The oddest effect of Jante Law is one that has local publicists constantly confounded, which is that it makes traditional publicity techniques useless. Most local arts organizations don’t do any self-promotion at all, except perhaps sending out Facebook invites; they don’t want to be seen as being too needy for attention. Those that do often find themselves faced with a bewildering contradiction: The more self-promotion they do, they less attention they receive. Indeed, local editors will sometimes spontaneously decide that a local artist or organization has gotten enough attention, and turn away stories about that artist or organization, regardless of whether it is a worthwhile story. This wasn’t always the case, mind you — there was a time when Minnesota publications paid well enough that a percentage of the editorial staff came from out-of-town, and believed in assigning stories on merit alone. But, with the collapse of local legacy media, our editors are increasingly young and local, and enforce Jante Law without even thinking about it.

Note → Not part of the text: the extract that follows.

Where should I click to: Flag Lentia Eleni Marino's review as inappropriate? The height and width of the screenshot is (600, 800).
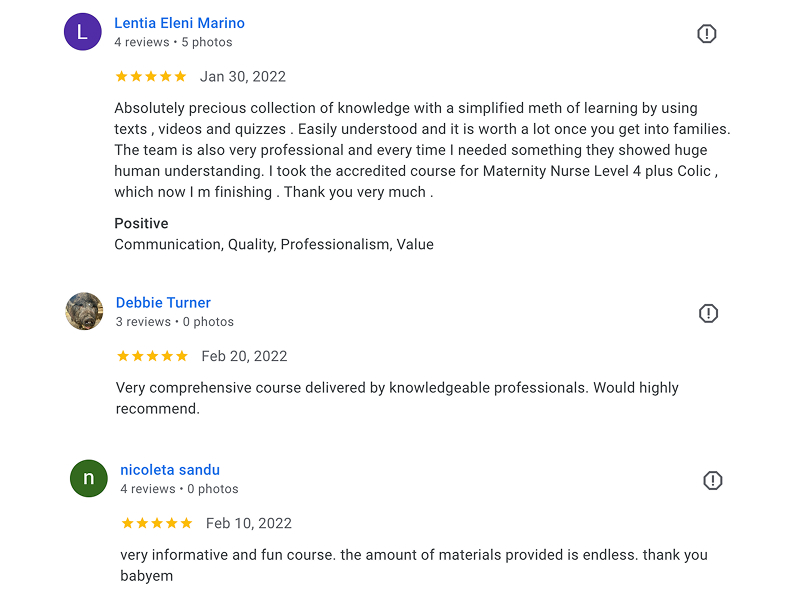point(707,34)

In my opinion, this is a pity. The arts don’t work the way the rest of the world does. Behavior that is an anathema anywhere else is essential to the arts. For instance, democracy is generally a good thing, but is often disastrous in the arts, which generally benefits from having a single visionary who is, functionally, a fascist. The arts undeniably benefit from a whiff of the celebrity, and the impulse to get into the arts is often linked to an uncomfortably neurotic need for attention. Artists don’t make any money anyway; the least we can give them is the reward of being a local somebody. All they really want out of life are free drinks and groupies, and they work awfully hard, but they are going to be rebuffed here.

I doubt Josh Hartnett minds. There are some people who can’t stand the experience of being a celebrity, and welcome a place like Minnesota, where they can go to buy groceries in peace. But for the others, those who want a dash of fame to accompany their hard work, the best they can hope for is the following:

The only way to know if you’re famous in Minnesota is if everybody is trying very hard to ignore you.